Hello Ty and Rhythmic. First off,
:welcome
@Ty
Yes! This topic is still supported and I'm happy to answer questions.
I'm wondering how you go about editing your video after you've recorded it? I'm new to virtualdub so I tried some experimentation by trimming the clip and exporting it with different settings but they all seem to expand the beautifully compressed file to an absurd size.
I edit videos in a range of applications from VirtualDub to Vegas. For basic trimming/cutting/joining, though, Vdub is more than enough and by far the most efficient tool IMO. To solve the huge file problem, make sure you select
Video-->Direct Stream Copy in Vdub when trimming and saving clips of your video. This ensures that absolutely no recompression happens, and clips will save about as fast as your hard drive can write data.
So I guess my real question is... How do I take that nice compressed clip, trim it and add the audio that I recorded with the other program while still keeping the clip's high quality and small size for upload to the internet?
You should be able to accomplish this with Vdub. Vdub can add audio to a video file with
Audio-->Audio from other file..., but the duration will need to match and getting things to sync might be a challenge. How exactly does your audio recording solution work?
@Rhythmic
If fullscreen game recording is failing you are probably hitting the hardware overlay problem. Have you tried recording in windowed mode at all? If not give it a shot and that will at least help narrow the problem.

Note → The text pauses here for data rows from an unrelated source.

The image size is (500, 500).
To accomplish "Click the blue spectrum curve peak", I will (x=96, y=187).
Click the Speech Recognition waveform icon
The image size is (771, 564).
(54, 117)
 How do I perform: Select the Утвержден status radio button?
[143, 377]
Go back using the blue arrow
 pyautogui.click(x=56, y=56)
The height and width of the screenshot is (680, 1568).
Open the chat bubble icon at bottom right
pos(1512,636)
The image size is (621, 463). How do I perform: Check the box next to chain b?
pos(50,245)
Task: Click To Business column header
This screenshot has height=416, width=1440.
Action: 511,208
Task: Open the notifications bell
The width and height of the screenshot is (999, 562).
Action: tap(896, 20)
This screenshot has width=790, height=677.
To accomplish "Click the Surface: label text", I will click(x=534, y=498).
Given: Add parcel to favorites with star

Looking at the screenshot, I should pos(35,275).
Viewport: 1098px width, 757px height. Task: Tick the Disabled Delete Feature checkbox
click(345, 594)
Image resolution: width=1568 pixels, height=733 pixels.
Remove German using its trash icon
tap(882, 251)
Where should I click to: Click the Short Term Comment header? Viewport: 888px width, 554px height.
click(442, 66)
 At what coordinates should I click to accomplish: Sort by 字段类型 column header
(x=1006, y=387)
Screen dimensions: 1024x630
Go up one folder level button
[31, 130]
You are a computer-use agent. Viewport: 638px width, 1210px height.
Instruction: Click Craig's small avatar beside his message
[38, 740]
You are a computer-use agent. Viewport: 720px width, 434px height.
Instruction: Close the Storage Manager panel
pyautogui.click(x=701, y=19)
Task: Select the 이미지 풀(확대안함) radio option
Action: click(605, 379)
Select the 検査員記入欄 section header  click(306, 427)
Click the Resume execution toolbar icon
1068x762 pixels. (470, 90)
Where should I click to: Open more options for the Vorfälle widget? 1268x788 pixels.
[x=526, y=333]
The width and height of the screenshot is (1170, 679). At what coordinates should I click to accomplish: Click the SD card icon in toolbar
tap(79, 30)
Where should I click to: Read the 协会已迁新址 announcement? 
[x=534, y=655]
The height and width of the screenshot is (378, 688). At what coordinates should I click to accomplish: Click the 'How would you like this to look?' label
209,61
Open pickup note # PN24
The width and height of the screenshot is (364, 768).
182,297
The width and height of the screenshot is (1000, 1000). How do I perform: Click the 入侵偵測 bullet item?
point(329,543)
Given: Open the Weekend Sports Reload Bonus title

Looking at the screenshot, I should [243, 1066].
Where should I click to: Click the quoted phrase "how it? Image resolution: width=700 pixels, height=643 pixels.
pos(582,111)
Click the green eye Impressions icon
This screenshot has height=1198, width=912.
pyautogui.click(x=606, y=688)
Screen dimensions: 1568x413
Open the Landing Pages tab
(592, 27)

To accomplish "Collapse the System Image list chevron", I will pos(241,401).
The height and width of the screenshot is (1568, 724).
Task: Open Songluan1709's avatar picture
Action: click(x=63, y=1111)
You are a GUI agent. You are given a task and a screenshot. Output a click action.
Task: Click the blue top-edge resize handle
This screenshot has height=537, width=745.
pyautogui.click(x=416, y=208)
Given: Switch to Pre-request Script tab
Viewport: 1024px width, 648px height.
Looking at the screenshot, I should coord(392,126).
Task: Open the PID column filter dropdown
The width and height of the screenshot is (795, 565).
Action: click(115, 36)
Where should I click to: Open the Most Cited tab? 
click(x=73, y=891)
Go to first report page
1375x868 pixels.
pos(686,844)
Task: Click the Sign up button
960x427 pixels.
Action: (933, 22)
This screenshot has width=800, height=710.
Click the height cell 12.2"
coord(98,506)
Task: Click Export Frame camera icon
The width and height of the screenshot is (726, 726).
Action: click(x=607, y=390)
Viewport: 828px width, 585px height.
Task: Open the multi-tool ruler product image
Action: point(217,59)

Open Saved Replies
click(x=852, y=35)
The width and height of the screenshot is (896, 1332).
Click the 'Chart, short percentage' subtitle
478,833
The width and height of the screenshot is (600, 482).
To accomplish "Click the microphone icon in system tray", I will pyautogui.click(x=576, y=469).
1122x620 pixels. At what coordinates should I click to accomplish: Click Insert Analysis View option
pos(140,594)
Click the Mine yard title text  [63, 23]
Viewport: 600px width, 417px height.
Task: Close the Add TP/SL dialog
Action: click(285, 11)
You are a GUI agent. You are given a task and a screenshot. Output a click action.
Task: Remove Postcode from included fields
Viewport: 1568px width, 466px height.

If the start recording command works but stop recording doesn't, sounds like the stop record command isn't configured correctly (though it seems you checked this already) or VirtualDub is just not receiving the command for some reason. Have you tried a test recording of the desktop with Vdub using only the built-in F5 and Esc hotkeys? How about a desktop recording test using the hotkeys with HotkeyP? Have you tried different games? There are lots of variables to sort out, but the problem should be fixable.